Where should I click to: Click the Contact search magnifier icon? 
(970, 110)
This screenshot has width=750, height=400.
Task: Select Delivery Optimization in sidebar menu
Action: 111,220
+ + + +
PROBLEM DETAILS:
Produce a verbatim copy of all the material.

SOLUTION:
Where should I click to: Click the Contact search magnifier icon? 
(970, 110)
This screenshot has width=750, height=400.
Task: Select Delivery Optimization in sidebar menu
Action: 111,220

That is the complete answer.